ゴッホは生存中、1枚も絵が売れなかったことをご存知の方も多いと思う。
ただ、当時は宣伝の方法も少なく、ましてや一般大衆向けに個人が宣伝する手段などなかったと思う。画商に売り込み、画商が気に入ってくれたら店に陳列してもらえる程度だったのではなかろうか?
セザンヌはサロンに応募したが、ことごとく落選し、コネでただ1度受かったことがあったらしい(ただし、合格させた知り合いはひどい目にあったらしい)。ただ、サロンの審査員は伝統的な絵画の権威であり、その筋の人たちに良いと思われなかっただけのことである。

もし、セザンヌやゴッホの時代にインターネットがあれば、もっと早く彼らの絵は人気を得たかもしれない。まあ、こんな仮定にあまり意味はないが・・・。

ところで、シャーリーンの「愛はかげろうのように」(I've Never Been To Me)という歌は、そのタイトルは知らなくても、メロディを聴けば知らない人は無いのではと思うほどの歴史的なヒット曲だが、1976年頃にそのレコード(当時はCDなんてものはなかった)が出た時は全く見向きもされず、売れ始めたのは1982年になってからだった。

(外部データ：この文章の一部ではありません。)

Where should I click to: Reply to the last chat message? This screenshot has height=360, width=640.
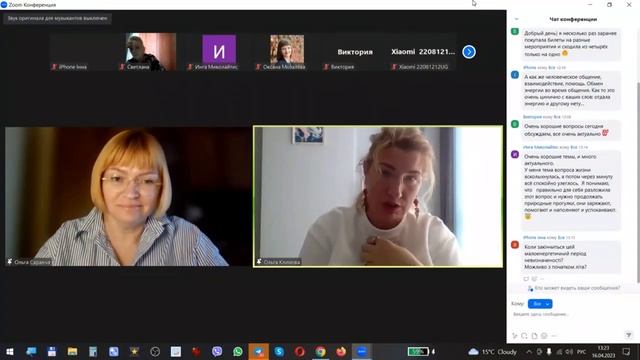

成功するというのは、複雑な要因があるようである。巷には成功法則の本が溢れかえっているが、ほとんどの本が子供だましで失笑せざるをえないものばかりだ。しかし、そんな本で人生を棒に振る者も少なからずいる。成功する方法とは、一般の人が大喜びするような類のものでは決してないだろう。

ただ、時代が進むほどに良いものは認められやすくなっている。権威側も必死になって権益を守ろうとするだろうし、連中に迷惑をかけられる優れた才能の持ち主もいるだろう。
しかし、ゴッホの悲劇は繰り返したくないものである。